O Gaeco faz operação contra milícia privada da família Avelino no RJ nesta quarta-feira (1º), com o objetivo de desarticular um grupo investigado por atuação criminosa no Sul Fluminense. A ação foi coordenada pelo Ministério Público do Estado do Rio de Janeiro (MPRJ) e mobilizou equipes em diferentes estados.
Ao todo, foram expedidos 21 mandados de busca e apreensão, cumpridos em 29 endereços nos estados do Rio de Janeiro, Minas Gerais, Espírito Santo e Pará. Nove pessoas são alvos diretos da investigação, incluindo cinco policiais militares e um advogado.
Entre os investigados está Felipe Aguiar de Oliveira Filho, conhecido como Filipinho Avelino, que teve a residência alvo de buscas durante a operação. Segundo o Procedimento Investigatório Criminal conduzido pelo Grupo de Atuação Especial de Combate ao Crime Organizado (Gaeco), há indícios de uma estrutura criminosa organizada, com divisão de funções e atuação contínua.
As apurações apontam suspeitas de envolvimento em homicídios já denunciados pelo Ministério Público, além de tentativas de assassinato, controle territorial, corrupção de agentes públicos e obstrução da Justiça.
De acordo com os promotores, o grupo utilizava práticas como intimidação de testemunhas, ameaças a familiares e eliminação de adversários para manter o domínio e impor a chamada “lei do silêncio”.
O histórico atribuído à família Avelino, segundo as investigações, atravessa gerações e remonta à década de 1930, com registros de diversos homicídios associados ao grupo ao longo dos anos.
No estado do Rio, as diligências ocorreram na capital e nos municípios de Paty do Alferes, Vassouras, Paraíba do Sul e Três Rios. A operação contou com o apoio da Coordenadoria de Segurança e Inteligência do MPRJ e da Subsecretaria de Inteligência da Polícia Civil.

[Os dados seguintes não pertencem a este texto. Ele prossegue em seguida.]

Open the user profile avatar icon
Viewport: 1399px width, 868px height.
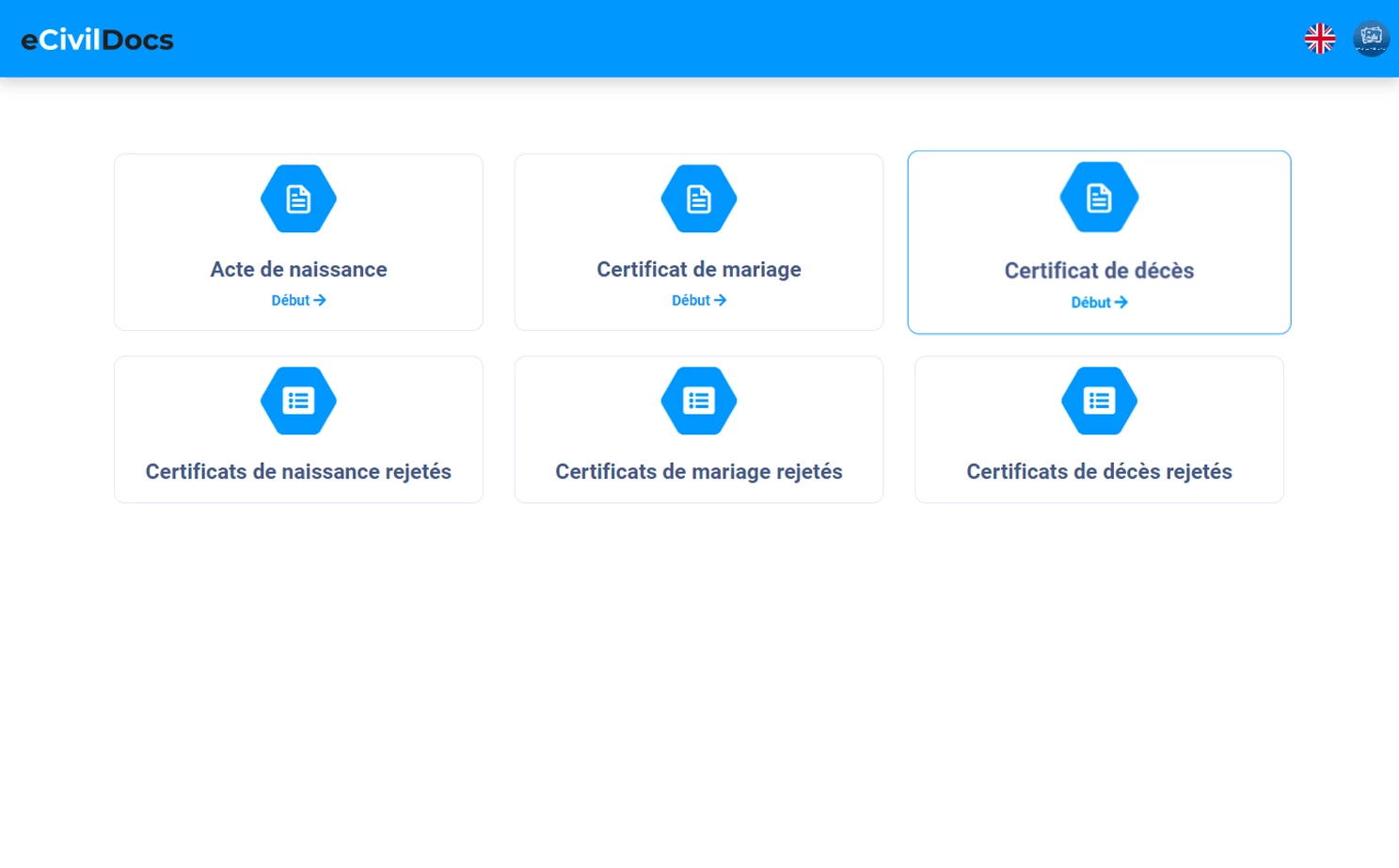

Durante o cumprimento dos mandados, agentes apreenderam armas e munições, que passarão por análise das autoridades.
Diante da gravidade das suspeitas e do histórico de violência, o Gaeco decidiu centralizar os procedimentos criminais relacionados ao grupo, especialmente após indícios de tentativa de interferência em investigações e intimidação de autoridades.
A família Avelino já vinha sendo investigada em diferentes estados, incluindo o Pará, por suspeita de envolvimento em crimes ao longo das últimas décadas. As apurações indicam que uma nova geração também passou a integrar as investigações mais recentes.
Entre os casos analisados está um duplo homicídio ocorrido em 2020, registrado por câmeras de segurança em Novo Repartimento (PA), além de um assassinato recente em Vassouras (RJ), cujo inquérito segue sob sigilo.
Outro episódio que marcou o histórico do grupo foi o assassinato do arquiteto Rodolfo Iannuzzi, em 2002, dentro de um clube em Miguel Pereira, também relacionado a integrantes da família.
Com a operação em andamento, o caso segue sob investigação e pode trazer novos desdobramentos nos próximos dias.
E enquanto as autoridades avançam nas apurações, a ofensiva contra o grupo reacende o debate sobre o combate às milícias no estado.